Leveson lawyer: Too many potential witness were scared off by threat of 'monstering' from certain newspapers
Sir Robert Jay suspects "effective, relevant" information has been missed
James Cusick is political correspondent of The Independent and The Independent on Sunday. As an experienced member of the lobby, he has previously worked at The Sunday Times and the BBC. His career as a journalist has been split between print and television, including senior positions as producer with Sir David Frost and at BBC Newsnight. He is also an award-winning golf and travel writer, working for over a decade as the UK contributing editor for one of the USA’s leading golf magazines. He broadcasts regularly for the BBC and CNN. He lives in London.
Wednesday 16 October 2013
Potential witnesses holding relevant evidence that should have been heard by Lord Justice Leveson’s press probe were scared off by the perceived threat of being “monstered” by certain newspapers, according to the QC who lead questioning at the inquiry.
Sir Robert Jay, now a High Court judge, after being promoted in June this year, told the Lords committee investigating the value and operation of the Leveson Inquiry and that he suspected "effective, relevant" information had been missed due to fears by would-be witnesses.
These fears, he said, centred on possible repercussions of giving evidence in public in the wake of the News of the World phone-hacking scandal.
"There were witnesses who did not want to speak out against the press because their perception was, to use a horrible word, that they would be monstered by the press at some later date," he said.
"I don't want to comment on how well-based their perceptions were but it was certainly a strong perception which gave rise to difficulties," he added.
The comments by Sir Robert come after serial refusals by Sir Brian Leveson last week, to both Lords and MPs, to comment on, or explain further, the recommendations contained in his lengthy report into press practices and ethics.
The appeal court judge said it would be “inappropriate” for him to comment and risk his judicial neutrality, stating anything anyone wanted to know could be found in his report.
Sir Robert, who gained an unusually high media profile for a specialist lawyer after becoming the inquiry’s chief inquisitor during months of televised evidence from the High Court, however admitted that he was often “completely dissatisfied” by the evidence that had been given to him by witness, and qualified his comment to the Lords committee, adding “but that is another story".
However he accepted it was correct for the inquiry to be broadcast live "because otherwise the press was going to report on it as they saw fit". He described the live broadcast of the inquiry as “an objective eye.”
Later this month in a historic change of attitude by the judiciary, television cameras will be allowed into proceedings of the Court of Appeal.
The decision to broadcast closing comments from appeal cases was backed by the former Lord Chancellor, Kenneth Clarke. Cameras will be trained only on the judges’ bench and on the main counsel. No footage of a jury or others in the courtroom will be allowed.
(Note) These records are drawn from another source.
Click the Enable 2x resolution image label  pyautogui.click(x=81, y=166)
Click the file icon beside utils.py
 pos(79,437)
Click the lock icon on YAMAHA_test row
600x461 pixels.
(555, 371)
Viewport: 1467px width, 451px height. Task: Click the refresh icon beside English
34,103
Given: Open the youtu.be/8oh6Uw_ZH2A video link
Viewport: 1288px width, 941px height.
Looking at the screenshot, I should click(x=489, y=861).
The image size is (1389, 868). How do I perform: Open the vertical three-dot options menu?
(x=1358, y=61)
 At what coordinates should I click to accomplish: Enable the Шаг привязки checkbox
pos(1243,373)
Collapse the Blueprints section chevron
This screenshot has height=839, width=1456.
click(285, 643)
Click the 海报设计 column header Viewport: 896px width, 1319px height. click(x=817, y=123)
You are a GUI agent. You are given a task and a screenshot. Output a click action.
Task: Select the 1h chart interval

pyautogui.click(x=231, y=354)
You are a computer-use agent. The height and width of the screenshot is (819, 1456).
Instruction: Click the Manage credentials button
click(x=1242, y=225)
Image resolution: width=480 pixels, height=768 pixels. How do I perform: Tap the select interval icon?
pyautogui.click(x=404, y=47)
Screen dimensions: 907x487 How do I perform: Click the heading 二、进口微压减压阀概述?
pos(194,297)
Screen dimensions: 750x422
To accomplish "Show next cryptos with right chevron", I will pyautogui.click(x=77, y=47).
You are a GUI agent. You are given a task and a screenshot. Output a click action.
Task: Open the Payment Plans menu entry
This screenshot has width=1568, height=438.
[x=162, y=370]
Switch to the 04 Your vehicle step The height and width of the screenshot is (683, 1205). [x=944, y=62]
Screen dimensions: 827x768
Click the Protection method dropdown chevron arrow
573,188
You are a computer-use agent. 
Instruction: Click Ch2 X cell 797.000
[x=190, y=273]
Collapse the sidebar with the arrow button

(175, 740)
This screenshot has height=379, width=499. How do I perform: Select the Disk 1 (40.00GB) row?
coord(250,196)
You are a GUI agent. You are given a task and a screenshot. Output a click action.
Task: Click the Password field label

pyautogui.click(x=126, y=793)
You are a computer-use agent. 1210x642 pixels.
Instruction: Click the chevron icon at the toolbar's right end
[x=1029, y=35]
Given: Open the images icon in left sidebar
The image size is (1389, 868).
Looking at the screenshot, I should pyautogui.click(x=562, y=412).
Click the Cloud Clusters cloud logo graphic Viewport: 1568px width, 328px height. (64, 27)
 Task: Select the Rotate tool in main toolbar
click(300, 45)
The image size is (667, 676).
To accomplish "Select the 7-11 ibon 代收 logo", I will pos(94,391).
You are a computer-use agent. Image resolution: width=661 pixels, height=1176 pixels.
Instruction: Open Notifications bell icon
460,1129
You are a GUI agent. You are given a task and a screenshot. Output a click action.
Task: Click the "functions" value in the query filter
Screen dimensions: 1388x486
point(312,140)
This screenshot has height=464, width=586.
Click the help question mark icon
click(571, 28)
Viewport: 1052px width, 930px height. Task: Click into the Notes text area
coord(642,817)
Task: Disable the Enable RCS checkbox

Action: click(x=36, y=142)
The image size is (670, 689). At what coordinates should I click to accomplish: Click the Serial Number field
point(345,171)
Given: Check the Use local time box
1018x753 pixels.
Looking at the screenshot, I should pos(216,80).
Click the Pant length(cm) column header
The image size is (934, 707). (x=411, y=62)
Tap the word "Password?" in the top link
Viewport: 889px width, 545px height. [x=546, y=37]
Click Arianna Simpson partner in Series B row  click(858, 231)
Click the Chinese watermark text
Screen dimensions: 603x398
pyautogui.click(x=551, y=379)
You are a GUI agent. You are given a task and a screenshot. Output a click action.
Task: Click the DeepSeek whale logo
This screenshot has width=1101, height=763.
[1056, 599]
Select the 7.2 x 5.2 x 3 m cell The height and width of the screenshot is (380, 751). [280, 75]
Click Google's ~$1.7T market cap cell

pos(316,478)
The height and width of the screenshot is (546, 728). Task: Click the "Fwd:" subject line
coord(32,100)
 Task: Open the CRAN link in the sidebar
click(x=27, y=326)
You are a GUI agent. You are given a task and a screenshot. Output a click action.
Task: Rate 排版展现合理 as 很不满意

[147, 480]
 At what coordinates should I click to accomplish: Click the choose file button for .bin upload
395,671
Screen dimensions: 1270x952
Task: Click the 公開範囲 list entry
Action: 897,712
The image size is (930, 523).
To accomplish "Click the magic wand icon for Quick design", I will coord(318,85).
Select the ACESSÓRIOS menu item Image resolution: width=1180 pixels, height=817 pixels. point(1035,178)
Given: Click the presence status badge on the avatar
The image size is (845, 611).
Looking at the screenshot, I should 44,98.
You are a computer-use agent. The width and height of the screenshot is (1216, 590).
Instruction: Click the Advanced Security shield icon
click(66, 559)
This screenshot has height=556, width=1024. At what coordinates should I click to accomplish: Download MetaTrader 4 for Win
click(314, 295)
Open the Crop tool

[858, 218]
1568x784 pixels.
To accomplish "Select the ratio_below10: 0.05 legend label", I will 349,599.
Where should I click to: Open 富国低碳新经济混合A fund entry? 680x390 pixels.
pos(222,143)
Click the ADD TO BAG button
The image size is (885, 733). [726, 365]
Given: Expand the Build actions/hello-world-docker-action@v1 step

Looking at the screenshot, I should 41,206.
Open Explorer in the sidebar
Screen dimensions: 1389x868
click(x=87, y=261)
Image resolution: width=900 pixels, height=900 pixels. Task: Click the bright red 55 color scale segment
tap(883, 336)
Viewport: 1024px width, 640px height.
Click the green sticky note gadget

Sir Robert, who has joined Lord Justice Leveson in the Queen’s Bench Division in the High Court, said he was personally not in favour of allowing in cameras.
Questioned on the timeline of the inquiry ordered by David Cameron in July 2011, which took just over a year from the opening of its public witness sessions to the delivery of the final report in November last year, Sir Robert said he believed an “ideal” comprehensive inquiry would have lasted up to three years and cost around £25 million. However he believed the inquiry had done its job given the time constraints.
He backed up Lord Justice Leveson’s decision to remain silent in the currently heated debate on what was, and wasn’t, “Leveson-approved” in terms of the government’s proposed royal charter on press regulation.
He told the committee: "Either the politicians choose to implement what he [Sir Brian Leveson] recommended or they don't. He is quite right to draw a line underneath it all.”